Herring likes to be able to mix both a dry and wet sound on the fly, depending on the tune he is playing. “The main Tripledrive is totally dry through the green Tone Tubby cab,” says Byron. “He controls the reverb from the Fractal unit with a second volume pedal. The wet mix comes out of the Hard Truckers cabs and he adds the Leslie in by hitting the Both switch on the Radial Switchbone. All of the distortion comes from the different channels on the amps—Jimmy doesn’t use any overdrive or distortion pedals.”

Guitars
Jerry Jones Baritone, Fender Relic Tele with Lollar pickups, Warmoth semihollow Strat-style with a Seymour Duncan ’59 in the neck and a Rio Grande BBQ Bucker in the bridge (tuned to drop-D for “Shut up and Drive”), Fender Strat with Lollar Imperials, Baker b3 with Lollar Imperials and a coil-tap switch, Fender Strat with Vintage Noiseless single-coils, sunburst Fender Strat with Seymour Duncan ’59 pickups
Amps and Cabs
Fuchs Tripledrive Supreme 100-watt head through a Tone Tubby 4x12 cab (Herring also brings a spare Tripledrive), Fuchs Clean Machine through a Leslie G27 cab, Mesa/Boogie Simul-Class 2:Ninety stereo tube power amp (Herring brings a backup of this, too) through two Hard Trucker 2x12 cabs
Effects
Fractal Audio Systems Axe-Fx Ultra controlled by a Rockman MIDIPEDAL, two Ernie Ball volume pedals
Strings and Picks
D’Addario (gauged .010–.046), V-Pick (Large Pointed)
Miscellaneous
Planet Waves cables, Radial Tonebone JX-2 Pro Switchbone AB-Y switcher, Boss TU-2 tuner pedal


Along with Widespread Panic drummer Todd Nance (right ), Herring holds down the groove
with his army of Fuchs amps. Photo by Colin Vereen


Producer John Keane on Getting Herring's
Tones on Dirty Side Down

John Keane is the unofficial seventh member of Widespread Panic. Since meeting the band in the mid ’80s, he has gone on to engineer and produce five of their studio albums, in addition to joining them on tour to play guitar and pedal steel. He has also worked with such marquee artists as REM and the Indigo Girls, and with each project his reputation and sonic touch become more impactful.

Keane describes how knowing a band like Widespread Panic for so long, really helps in the studio. “I have established a rapport with them—there is a certain amount of trust there.

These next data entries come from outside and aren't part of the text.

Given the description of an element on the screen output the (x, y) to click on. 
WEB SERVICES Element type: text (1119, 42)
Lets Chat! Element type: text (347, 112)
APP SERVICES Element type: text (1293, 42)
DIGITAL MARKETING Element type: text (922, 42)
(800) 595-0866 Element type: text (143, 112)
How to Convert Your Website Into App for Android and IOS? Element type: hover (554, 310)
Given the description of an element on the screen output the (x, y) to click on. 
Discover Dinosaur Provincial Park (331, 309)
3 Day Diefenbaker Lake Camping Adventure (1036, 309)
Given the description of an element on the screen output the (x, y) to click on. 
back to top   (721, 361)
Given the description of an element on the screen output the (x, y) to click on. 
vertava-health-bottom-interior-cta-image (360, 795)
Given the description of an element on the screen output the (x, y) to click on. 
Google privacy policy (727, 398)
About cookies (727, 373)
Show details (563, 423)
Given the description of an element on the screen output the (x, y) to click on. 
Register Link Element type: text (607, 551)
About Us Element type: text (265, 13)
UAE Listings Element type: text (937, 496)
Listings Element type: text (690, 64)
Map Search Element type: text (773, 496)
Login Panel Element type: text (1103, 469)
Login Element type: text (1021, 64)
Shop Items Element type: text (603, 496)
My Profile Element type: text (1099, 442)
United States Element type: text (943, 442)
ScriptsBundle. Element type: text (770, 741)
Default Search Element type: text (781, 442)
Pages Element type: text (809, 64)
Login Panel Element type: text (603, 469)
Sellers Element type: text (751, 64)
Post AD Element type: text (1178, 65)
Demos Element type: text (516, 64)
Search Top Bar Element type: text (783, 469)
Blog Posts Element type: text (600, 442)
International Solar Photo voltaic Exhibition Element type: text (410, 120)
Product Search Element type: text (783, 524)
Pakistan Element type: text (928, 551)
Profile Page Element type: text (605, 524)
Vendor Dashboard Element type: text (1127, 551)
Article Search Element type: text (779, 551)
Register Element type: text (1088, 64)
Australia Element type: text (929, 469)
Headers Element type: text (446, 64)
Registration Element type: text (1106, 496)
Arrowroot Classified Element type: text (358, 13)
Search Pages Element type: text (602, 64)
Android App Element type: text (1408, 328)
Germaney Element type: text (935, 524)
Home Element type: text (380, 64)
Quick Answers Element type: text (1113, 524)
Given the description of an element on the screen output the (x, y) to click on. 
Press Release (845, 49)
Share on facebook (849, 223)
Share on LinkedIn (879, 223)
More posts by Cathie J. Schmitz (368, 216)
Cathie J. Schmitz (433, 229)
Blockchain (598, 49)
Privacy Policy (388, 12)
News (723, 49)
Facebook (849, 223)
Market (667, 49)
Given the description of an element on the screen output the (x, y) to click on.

They are familiar with my methods, and I am familiar with theirs. It makes it a lot easier to get things rolling quickly in the studio.” And the proof is in the pudding: On Dirty Side Down, Keane pulled some of the best tones and performances out of the band since their Space Wrangler debut.

Keane recorded all the guitars through a DI and mic’d the amps. “I use these Demeter direct boxes that have tubes in them so they don’t load down the guitar pickup. I usually go straight from the guitar into one of those and record that to a track in Pro Tools,” Keane says. “I record the direct signal, and I usually don’t listen to it—I just want to make sure it’s clean. Later on in the mixing stage, if I think the amp is too dirty or too clean and I want to use a different sound, I will take the direct guitar signal and feed it into another amp and re-record it onto another track.”

While on tour with Panic, Keane let Herring try out his favorite guitar—a Tele that Herring latched onto and used for most of the Dirty Side Down sessions. “It’s a guitar that I traded some studio time for about 15 or 20 years ago. It’s an inexpensive Japanese Tele. When I first got it, I wasn’t sure I was going to be able to do anything with it. All the electronics in it were terrible.” After a few upgrades, it became a go-to axe. “I went ahead and pulled all the electronics out of it—all the pots and switches—and replaced them. I put a Seymour Duncan Quarter Pounder in the bridge and another Seymour Duncan pickup in the neck position. I put a 5-way switch in, which is what is recommended to get all the tonal possibilities out of the Quarter Pounder. It’s real fat and dark sounding, kinda like a P-90. But it also has a tap position that sounds more like a regular Tele pickup. After I did that to it and got it refretted, it became my favorite guitar.”